▶ [Data in this exercise]:
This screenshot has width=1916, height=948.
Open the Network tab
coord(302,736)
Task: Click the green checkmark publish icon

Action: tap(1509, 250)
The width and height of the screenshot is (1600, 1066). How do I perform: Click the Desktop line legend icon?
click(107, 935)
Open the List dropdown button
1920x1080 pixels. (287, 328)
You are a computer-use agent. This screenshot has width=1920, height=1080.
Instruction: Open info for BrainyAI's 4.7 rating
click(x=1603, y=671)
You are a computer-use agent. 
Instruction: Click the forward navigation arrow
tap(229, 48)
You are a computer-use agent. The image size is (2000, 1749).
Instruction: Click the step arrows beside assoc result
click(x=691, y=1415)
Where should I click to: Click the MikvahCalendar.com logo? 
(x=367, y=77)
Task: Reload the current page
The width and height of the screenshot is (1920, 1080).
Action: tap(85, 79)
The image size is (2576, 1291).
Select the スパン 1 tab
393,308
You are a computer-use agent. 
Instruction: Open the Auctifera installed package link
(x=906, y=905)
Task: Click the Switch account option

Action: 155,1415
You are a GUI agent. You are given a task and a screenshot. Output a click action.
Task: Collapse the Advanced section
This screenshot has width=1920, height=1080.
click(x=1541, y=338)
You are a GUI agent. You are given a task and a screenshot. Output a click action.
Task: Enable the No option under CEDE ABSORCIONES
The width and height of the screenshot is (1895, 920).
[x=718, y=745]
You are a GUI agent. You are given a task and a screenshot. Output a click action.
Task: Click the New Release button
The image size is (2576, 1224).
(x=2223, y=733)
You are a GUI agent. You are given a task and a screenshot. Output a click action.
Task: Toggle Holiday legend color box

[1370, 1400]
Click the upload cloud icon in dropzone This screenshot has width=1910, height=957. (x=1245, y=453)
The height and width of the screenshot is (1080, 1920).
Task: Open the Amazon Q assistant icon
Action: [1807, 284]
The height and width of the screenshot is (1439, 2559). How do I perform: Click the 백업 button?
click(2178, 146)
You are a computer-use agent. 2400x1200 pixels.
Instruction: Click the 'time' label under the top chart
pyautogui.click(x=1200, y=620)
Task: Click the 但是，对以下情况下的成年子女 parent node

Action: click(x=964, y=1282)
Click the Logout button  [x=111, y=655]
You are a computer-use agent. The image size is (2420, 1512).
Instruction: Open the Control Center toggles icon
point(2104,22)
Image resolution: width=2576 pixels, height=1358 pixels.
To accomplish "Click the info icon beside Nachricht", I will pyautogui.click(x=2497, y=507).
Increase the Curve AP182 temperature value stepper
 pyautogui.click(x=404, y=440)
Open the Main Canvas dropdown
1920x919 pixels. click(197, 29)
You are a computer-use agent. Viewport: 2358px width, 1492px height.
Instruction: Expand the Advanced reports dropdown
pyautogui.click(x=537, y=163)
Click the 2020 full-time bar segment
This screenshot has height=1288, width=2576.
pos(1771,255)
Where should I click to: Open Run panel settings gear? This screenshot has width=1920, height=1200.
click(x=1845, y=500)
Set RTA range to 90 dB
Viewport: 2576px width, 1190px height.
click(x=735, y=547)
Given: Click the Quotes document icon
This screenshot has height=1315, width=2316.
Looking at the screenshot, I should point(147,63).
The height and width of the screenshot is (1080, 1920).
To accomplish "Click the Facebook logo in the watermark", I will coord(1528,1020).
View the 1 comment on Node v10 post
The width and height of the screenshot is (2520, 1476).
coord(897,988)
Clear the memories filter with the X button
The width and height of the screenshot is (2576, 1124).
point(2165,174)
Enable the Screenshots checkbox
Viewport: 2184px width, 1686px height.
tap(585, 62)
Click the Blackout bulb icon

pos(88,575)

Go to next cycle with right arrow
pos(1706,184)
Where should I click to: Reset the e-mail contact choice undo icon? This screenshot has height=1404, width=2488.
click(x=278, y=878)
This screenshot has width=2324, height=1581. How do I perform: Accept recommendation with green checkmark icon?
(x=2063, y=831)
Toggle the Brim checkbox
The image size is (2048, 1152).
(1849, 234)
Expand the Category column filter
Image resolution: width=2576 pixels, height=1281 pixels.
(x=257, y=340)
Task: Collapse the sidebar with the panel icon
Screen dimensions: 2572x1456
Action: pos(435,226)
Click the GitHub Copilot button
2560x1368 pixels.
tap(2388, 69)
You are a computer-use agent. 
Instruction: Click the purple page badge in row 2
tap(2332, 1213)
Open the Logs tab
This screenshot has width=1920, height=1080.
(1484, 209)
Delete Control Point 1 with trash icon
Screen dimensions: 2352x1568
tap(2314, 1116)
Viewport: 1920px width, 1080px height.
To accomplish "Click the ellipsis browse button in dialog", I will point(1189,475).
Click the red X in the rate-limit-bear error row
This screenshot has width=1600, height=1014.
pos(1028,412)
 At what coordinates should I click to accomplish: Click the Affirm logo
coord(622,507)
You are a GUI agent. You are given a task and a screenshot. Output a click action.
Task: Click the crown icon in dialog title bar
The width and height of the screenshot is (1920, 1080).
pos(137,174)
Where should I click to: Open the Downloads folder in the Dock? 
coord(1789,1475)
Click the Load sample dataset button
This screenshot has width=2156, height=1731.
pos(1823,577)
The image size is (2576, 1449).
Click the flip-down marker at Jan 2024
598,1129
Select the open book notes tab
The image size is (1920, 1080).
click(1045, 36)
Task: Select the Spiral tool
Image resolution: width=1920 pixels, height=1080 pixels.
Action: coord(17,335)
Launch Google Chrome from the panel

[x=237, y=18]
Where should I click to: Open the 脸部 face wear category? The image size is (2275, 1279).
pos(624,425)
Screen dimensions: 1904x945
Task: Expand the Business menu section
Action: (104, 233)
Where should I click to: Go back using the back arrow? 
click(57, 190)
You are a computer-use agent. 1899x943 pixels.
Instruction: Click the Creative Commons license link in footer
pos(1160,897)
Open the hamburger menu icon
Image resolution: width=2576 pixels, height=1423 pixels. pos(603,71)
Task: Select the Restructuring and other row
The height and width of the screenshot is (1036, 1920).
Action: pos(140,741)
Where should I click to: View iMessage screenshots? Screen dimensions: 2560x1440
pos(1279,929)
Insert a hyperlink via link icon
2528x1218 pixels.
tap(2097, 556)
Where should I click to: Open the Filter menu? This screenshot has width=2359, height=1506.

▶ [Task details]: Working from the entries above, filter out every line that lacks "checkbox" and copy what remains.

▶ [Response]:
Enable the Screenshots checkbox
Toggle the Brim checkbox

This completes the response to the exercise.